Abstract

Voice over internet protocol (VoIP) is being widely used, while the integration of voice and data provide several opportunities. Lower cost and more flexibility are the main advantages of the VoIP which derived the attention of the enterprises to it. Unfortunately in the other extreme, some security issues may come across with the extensive use of VoIP. The purpose of this review paper is to encourage the VoIP industry to consider the importance of the security matters of their application and to find the gaps by discussing the pros and cons of each application and performing the fair comparison. This article begins by discussing the motivation of security measures in VoIP applications and a list of possible threats such as denial-of-service (DoS), Call Hijacking and Interception. These security issues are the most well known attacks that can be carried out in current VoIP deployment.Next, we discuss about two VoIP applications, which are Skype and GTalk, and their security levels have been measured briefly by highlighting some of the security issues in them. These security measurements are used to perform the comparison between the studied VoIP applications. Finally some methods have been proposed to improve the security in the VoIP applications in future state.

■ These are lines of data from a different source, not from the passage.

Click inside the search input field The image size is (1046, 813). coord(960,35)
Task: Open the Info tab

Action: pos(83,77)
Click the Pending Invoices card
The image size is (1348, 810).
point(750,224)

Key words: VoIP, network security, skype, Google talk, threats.

Abbreviation

DoS, Denial-of-service; DDoS, distributed denial-of-service; NAT, network address translation; PSTN, public switched telephone networks; RTP, real-time protocol; SIP, signaling initiation protocol; VoIP, voice over internet protocol; IP, internet protocol; XMPP, extensible messaging and presence protocol; IETF, internet engineering task force; ARP, address resolution protocol;IM, instant messaging.